Packet 11.Nice to see you ~彼の休日~

 何処にでもあるデッドスペース。家具と部屋の埋まらない隙間。建造物同士の用途が見出せない狭い空間。利用できるはずの伸びしろであり、何故か埋まらず持て余してしまう。確かに必要ではあるはずなのに、有効活用されなかった死腔。

 休日を持て余していた踏御は、街の隙間を埋める様にして設置された公園で、取り込めなかった酸素を空へと吐き出していた。


「うーう! あうー」


 足の錆びたベンチに座る彼の腰には、鳴き声をあげる巾着が一つ。繰り返し聞こえる空気の振動には、決まった法則などは無く。巾着から漏れる不規則な声は、明確な感情をもってして、ただの笑い袋では無い事を示唆していた。

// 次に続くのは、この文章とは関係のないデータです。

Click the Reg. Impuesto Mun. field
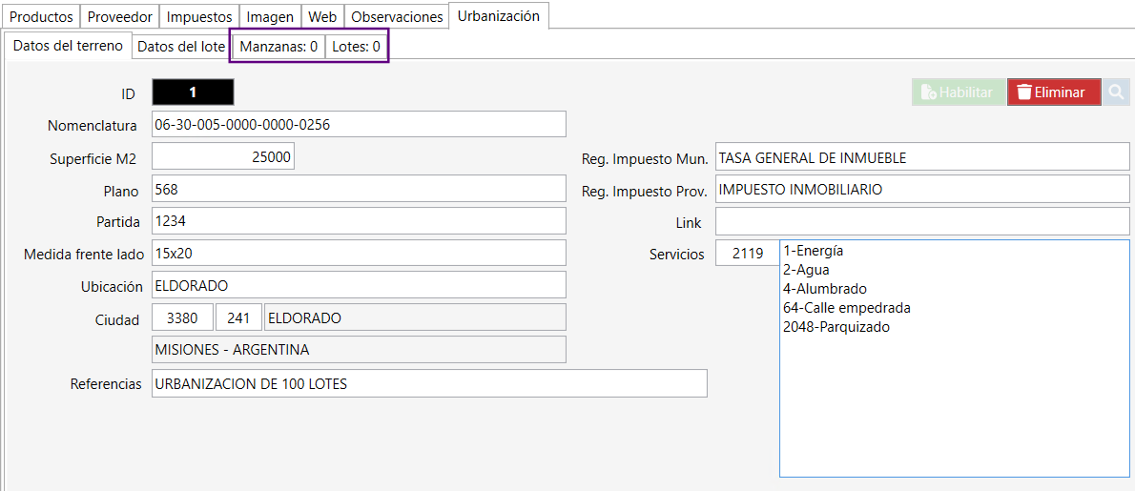point(921,157)
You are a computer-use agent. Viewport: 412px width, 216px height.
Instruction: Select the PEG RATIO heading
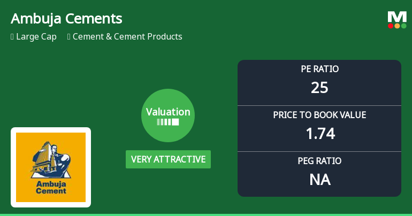tap(319, 161)
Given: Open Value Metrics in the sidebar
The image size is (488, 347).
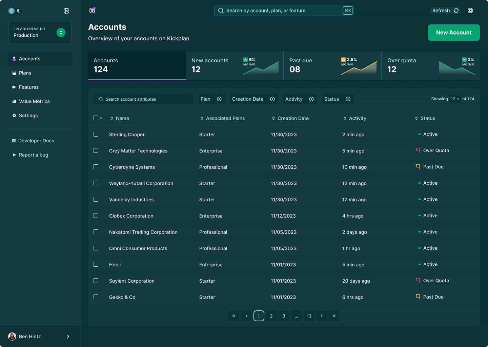Looking at the screenshot, I should coord(34,101).
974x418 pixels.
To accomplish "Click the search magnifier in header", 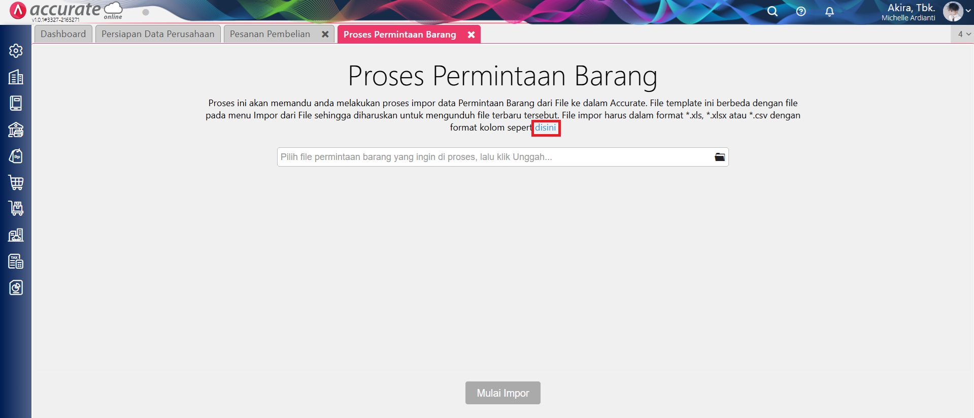I will tap(772, 11).
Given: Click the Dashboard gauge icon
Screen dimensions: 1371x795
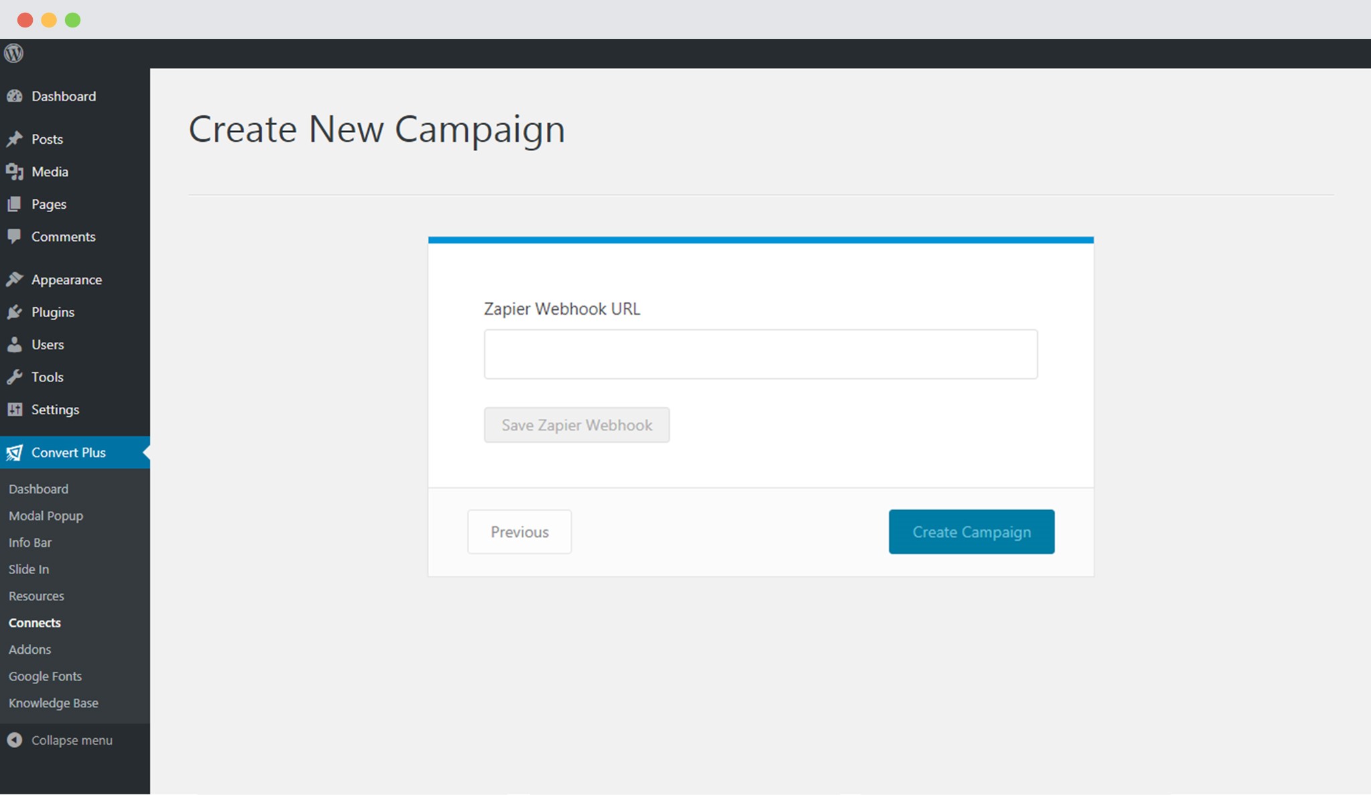Looking at the screenshot, I should pos(15,96).
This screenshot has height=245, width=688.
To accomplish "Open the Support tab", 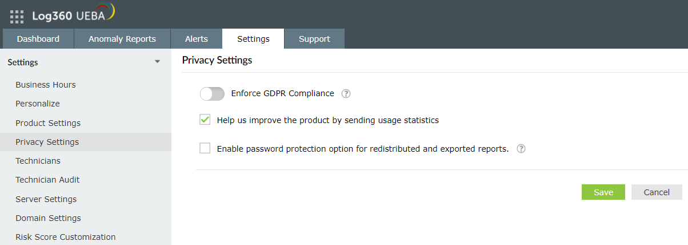I will click(x=314, y=39).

「困ったなぁ。こんな事なら携帯を家に置いてくるんじゃなかった」


 眼下には麻の長糸に覆われた頭頂部が声に揺れ、彼の膝上に伝わる柔らかなぬくもりは、花柄のワンピースが発する錯覚ではない。

 取るものも取り敢えず家を出たはずにもかかわらず、街の一角。とある病院付近で、いま彼はこうして会う約束などした覚えのない少女に磔にされていた。


「あのさ、そろそろ立ってもいいかな? ほら、ジュースとか欲しくない?」


「うっ!」


 会話は出来ずとも意図は通じたのだろう。寝そべる彼女は褐色の手を真っ直ぐと伸ばし、長く荒れた麻くずを揺らす。幼く見える言動をしているが、体躯は踏御の年代と同じ程度には成長しており、単純に言語が分からないという理由ではない事が窺えた。

 肘で支えられていた上半身は、踏御の太腿を淡く押し潰し、計五回を超える同じやり取りに、彼は一層難色を深めることしか出来ない。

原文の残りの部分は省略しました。